One in 25 New Yorkers is a millionaire, according to an analysis.
One in 25 New Yorkers is a millionaire, according to an analysis. Photo Credit: Nick DeSilvio (Instagram / @cycl

We’re in the money.

One in 25 New Yorkers is a millionaire, according to an analysis performed by the consulting firm WealthInsight and Spear’s, a magazine that caters to the “ultra high net worth community.”

NYC was the only American metropolis to crack the top 17 millionaire-dense cities, with 4.63% of the population judged to have a personal worth running seven figures or more.

Ranked fourth in fat cat prevalence, the Big Apple follows Monaco — where a stunning 29.21% of the population are millionaires — Zurich (27.34%) and Geneva (17.92%).
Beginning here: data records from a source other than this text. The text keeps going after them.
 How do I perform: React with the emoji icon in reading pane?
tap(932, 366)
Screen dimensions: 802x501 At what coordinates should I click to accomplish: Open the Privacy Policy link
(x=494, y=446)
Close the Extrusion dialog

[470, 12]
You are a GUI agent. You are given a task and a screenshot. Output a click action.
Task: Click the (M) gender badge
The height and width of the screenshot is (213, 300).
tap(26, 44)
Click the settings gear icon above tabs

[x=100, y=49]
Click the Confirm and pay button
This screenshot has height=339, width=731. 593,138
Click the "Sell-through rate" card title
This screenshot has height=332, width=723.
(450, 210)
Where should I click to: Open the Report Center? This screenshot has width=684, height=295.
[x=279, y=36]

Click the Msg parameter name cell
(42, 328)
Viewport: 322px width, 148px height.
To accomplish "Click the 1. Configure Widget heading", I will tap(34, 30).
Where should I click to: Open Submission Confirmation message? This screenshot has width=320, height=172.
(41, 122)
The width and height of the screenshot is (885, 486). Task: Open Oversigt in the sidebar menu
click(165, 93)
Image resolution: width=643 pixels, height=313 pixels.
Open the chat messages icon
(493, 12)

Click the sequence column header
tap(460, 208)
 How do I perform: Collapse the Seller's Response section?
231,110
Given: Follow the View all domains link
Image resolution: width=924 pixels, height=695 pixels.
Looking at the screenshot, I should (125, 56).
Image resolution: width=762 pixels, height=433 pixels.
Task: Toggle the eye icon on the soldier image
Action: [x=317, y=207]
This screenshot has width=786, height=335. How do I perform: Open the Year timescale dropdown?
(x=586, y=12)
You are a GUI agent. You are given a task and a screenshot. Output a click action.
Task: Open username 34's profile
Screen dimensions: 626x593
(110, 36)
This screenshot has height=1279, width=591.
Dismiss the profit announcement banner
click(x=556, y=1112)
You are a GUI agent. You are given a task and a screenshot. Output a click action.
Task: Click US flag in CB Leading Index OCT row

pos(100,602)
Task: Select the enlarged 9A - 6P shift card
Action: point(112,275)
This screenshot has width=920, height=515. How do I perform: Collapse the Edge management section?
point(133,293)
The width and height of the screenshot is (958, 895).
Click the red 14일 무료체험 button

WealthInsight defined millionaires as individuals with net assets of more than $1 million, excluding their primary residence, said Spear’s. That means that long-rooted New Yorkers who have recently found themselves “real estate rich” but without portfolios to match, were not even counted.

“There are a lot of genuinely rich people in New York,” who have both brought their fortunes here and made them here, said Philip Kasinitz, a sociology professor at the CUNY Graduate Center.

Most of the wealth is Wall Street-generated, he said.

“New York has a high concentration of people in the financial sector,” just like the other European banking centers that ranked highly in the survey, Kasinitz noted.

“In finance, your compensation is often dependent on the market,” which has almost pneumatically inflated of late, Kasinitz explained.

Many older people who began investing decades ago have seen their portfolios swell, bumping them, too, into the millionaires circle. The only other American cities on the list were Houston (2.09% millionaires) and San Francisco (2.07% millionaires).